Afinal, o Bullying afigura-se, em sua gênese, uma pura falta de respeito quando parte do educador, notadamente se olvidando este do seu papel primordial de mestre, o que gera a expectativa, por vezes frustrada, de práticas edificantes e que andem em prol da dignidade da pessoa humana. Se considerado de modo isolado, sem observar a complexidade dessas incidências, como aqui destacado. Contudo, considerando-se em especial que o foco do trabalho direciona para as eventuais ocorrências em que tem como sujeito ativo o professor valem as ressalvas.

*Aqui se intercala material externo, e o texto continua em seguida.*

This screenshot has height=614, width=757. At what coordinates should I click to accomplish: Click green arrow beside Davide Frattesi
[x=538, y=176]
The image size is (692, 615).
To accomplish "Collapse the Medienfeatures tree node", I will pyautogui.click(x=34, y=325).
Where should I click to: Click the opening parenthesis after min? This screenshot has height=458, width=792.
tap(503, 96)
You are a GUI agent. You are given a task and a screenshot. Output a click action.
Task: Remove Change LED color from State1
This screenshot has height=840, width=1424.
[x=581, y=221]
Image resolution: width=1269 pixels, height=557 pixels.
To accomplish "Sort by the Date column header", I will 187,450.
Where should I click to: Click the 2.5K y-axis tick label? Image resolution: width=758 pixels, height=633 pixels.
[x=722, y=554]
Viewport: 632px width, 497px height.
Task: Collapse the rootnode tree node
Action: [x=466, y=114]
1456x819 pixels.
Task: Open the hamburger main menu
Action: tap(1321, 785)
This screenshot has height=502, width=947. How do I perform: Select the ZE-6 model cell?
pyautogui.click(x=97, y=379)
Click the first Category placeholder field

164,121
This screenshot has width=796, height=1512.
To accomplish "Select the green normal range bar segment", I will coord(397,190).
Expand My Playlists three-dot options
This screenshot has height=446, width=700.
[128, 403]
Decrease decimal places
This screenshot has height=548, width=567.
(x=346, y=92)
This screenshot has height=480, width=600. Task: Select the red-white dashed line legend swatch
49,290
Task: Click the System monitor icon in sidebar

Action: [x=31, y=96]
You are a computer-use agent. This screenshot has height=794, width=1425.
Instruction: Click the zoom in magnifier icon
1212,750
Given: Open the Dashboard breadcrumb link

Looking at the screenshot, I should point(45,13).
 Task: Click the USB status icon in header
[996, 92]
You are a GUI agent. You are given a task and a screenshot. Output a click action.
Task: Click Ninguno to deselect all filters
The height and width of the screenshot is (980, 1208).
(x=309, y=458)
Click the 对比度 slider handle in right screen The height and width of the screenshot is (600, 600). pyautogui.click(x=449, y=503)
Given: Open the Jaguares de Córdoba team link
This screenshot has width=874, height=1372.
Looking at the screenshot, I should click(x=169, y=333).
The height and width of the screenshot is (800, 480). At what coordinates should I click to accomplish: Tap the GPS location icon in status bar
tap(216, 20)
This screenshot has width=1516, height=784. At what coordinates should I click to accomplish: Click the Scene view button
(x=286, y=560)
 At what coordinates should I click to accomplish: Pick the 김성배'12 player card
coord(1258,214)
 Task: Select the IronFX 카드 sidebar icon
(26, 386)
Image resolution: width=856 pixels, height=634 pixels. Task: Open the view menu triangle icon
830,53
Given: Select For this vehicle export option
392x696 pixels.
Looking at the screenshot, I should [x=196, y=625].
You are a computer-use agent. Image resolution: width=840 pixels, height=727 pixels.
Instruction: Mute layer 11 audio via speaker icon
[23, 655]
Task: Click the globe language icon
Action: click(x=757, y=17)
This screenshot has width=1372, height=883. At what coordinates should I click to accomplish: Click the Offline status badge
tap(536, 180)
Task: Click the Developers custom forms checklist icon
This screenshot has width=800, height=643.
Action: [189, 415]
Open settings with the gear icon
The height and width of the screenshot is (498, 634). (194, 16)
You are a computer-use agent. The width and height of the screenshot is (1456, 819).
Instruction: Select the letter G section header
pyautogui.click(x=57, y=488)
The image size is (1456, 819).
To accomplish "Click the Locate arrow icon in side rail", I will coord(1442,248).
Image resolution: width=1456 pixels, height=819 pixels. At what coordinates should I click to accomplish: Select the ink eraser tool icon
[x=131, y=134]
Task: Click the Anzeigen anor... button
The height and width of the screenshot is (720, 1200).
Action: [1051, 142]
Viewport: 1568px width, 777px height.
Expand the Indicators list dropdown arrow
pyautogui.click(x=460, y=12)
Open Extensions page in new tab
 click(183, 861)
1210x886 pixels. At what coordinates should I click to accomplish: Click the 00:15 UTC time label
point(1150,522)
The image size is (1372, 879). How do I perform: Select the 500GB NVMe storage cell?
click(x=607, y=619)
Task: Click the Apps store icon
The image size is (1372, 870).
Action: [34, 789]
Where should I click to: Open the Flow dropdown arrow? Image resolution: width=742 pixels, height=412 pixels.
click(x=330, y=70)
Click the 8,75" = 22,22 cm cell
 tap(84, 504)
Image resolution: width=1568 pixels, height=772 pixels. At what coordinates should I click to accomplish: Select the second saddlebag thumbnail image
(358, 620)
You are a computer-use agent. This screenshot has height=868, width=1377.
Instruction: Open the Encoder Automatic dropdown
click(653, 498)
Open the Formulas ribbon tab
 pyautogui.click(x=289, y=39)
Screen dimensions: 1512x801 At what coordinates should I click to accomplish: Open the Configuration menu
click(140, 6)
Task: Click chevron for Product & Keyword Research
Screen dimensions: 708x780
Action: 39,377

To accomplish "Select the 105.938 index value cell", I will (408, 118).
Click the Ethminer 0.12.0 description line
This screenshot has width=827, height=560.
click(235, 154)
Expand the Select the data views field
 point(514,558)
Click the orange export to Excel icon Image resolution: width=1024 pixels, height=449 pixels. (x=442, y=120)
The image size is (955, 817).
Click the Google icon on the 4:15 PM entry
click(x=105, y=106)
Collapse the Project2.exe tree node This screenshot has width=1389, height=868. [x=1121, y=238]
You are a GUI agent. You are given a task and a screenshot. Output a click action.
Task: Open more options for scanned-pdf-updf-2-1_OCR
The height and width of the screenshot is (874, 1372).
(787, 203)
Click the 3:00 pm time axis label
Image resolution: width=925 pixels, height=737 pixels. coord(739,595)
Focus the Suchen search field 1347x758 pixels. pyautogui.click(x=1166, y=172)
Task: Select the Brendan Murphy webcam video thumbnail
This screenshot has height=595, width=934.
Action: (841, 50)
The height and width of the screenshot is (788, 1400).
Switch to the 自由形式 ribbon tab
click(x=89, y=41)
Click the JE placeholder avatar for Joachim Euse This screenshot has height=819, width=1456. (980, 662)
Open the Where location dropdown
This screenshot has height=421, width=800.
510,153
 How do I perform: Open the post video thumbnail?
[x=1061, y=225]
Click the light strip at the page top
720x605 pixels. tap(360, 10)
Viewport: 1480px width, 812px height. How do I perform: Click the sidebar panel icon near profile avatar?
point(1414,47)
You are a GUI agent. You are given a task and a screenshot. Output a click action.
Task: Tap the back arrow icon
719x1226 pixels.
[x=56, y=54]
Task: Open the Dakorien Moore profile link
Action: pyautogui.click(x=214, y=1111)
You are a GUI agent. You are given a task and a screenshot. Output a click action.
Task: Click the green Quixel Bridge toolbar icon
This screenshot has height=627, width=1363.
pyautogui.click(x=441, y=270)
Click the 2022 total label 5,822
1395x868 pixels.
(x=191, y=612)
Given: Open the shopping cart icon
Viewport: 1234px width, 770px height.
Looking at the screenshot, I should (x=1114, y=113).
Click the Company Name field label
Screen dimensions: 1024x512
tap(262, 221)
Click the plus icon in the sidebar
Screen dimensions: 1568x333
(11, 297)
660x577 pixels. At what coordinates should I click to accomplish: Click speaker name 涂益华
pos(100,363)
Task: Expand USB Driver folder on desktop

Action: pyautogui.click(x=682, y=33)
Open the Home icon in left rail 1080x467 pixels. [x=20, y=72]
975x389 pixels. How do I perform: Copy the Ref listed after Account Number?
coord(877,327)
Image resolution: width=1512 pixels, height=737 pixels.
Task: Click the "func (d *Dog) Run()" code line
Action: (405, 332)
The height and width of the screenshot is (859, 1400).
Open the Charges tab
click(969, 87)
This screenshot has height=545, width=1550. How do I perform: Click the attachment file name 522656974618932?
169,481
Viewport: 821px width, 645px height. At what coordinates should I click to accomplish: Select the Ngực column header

O artigo seguinte é claro, novamente, sobre o dever de todos de proteger as crianças e adolescentes: “Art. 70. É dever de todos prevenir a ocorrência de ameaça ou violação dos direitos da criança e do adolescente.” Todos, vale repisar, família, escola, professores, sociedade, Estado e todos os envolvidos e relacionados com os jovens. Neste sentido, Digiácomo e Digiácomo (2010, p. 92) também entendem que:

Regra decorrente do enunciado do art. 227, caput, da CF e arts. 1º e 4º, caput, do ECA. Mais uma vez a lei, com respaldo na Constituição Federal, impõe a todos a obrigação de agir diante de qualquer ameaça ou violação dos direitos infanto- juvenis. A inércia, em tais casos, pode mesmo levar à responsabilização daquele que se omitiu (valendo neste sentido observar o disposto no art. 5°, in fine, do ECA), sendo exigível de toda pessoa que toma conhecimento de ameaça ou violação ao

direito de uma ou mais crianças e/ou adolescentes, no mínimo, a comunicação do fato (ainda que se trate de mera suspeita), aos órgãos e autoridades competentes.

Diante de todo o exposto acima, infere-se a fundamental importância do Estatuto da Criança e do Adolescente para o respaldo dos jovens na proteção das situações de um modo geral, mas também especificamente no que tange a intimidação sistemática quando praticada por docente, como acima demonstrado.